General Background: Marriage in pre-Islamic Arab society functioned as a central social institution linking tribes and consolidating authority. Specific Background: Historical narratives document numerous unions between kings, tribal leaders, and prominent families aimed at securing loyalty and stabilizing political relations. Knowledge Gap: Despite scattered references in classical sources, systematic discussion of political marriage alliances as structured mechanisms of tribal governance remains limited. Aim: This study examines forms, objectives, and consequences of political intermarriages among Arab tribes before Islam. Results: The findings show that such marriages created durable kinship bonds, facilitated negotiation, reduced intertribal hostilities, strengthened leadership legitimacy, and occasionally failed, leading to renewed conflict. They functioned as strategic instruments for alliance-building, territorial security, and consolidation of power. Novelty: The study synthesizes dispersed historical accounts into a coherent analytical framework that positions marriage as a deliberate political strategy rather than merely a social custom. Implications: Understanding these alliances clarifies patterns of authority formation and conflict resolution in pre-Islamic Arabia and provides deeper insight into the socio-political foundations inherited by early Islamic society.
Highlights:




  • Marriage functioned as a political alliance mechanism.

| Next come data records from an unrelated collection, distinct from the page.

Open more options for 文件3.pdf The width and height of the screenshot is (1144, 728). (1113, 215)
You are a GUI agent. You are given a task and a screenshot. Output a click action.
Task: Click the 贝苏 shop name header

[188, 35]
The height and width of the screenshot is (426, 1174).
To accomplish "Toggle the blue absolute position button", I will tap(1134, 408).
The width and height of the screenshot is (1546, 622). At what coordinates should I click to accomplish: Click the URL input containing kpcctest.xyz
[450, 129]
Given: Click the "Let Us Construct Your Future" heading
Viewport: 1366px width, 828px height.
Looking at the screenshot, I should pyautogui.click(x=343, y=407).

  • Kinship bonds structured tribal governance and authority.




  • Alliances sometimes prevented conflict but could also fail.

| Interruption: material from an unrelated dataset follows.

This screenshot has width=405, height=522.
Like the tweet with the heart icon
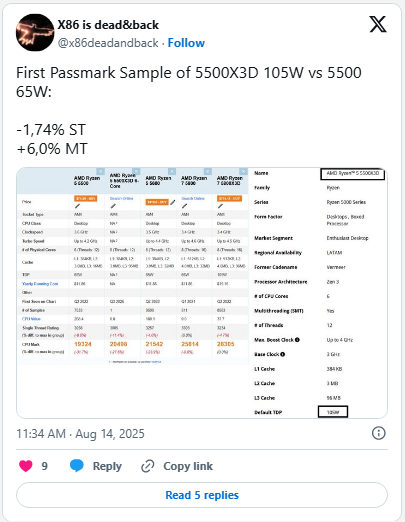coord(26,466)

Keywords: Pre-Islamic Arabia; Political Marriage; Tribal Alliances; Arab Kings; Kinship Networks

Introduction

Among the marriages that took place before Islam was what happened between the king of Hira, Jadhima al-Abrash, who was a great king in Hira before the Al Mundhir, and he was also the one who killed a king of the giants, who was Amr Abu al-Zabba, the queen, and she was the daughter of Amr bin Zarb bin Hassan bin Udhayna bin al-Sumayda’ bin Harthar bin Arib bin Mazin bin La’i bin Amalek bin Amalek bin al-Sumayda’ bin al-Sawar bin Abd Shams bin Wael bin al-Ghauth bin Jidan bin Qatan bin Arib bin Zuhair bin Ayman bin al-Humaysa’ bin Himyar al-Akbar, and the giants were the kings of the Levant, and al-Zabba was in a great and impregnable fortress, so Jadhima al-Abrash could not overcome her, so war broke out between them for a period of time. After that, because of the length of the war, al-Zabba sent to Jadhima asking him to marry her and to unite his kingdom with hers, and she was called al-Zabba’ because of the abundance of her hair, so he agreed to what was asked of him, then he went to her, but her soldiers surrounded him and captured him and sent him to al-Zabba’, who in turn killed him in revenge for the killing of her father at his hands [1].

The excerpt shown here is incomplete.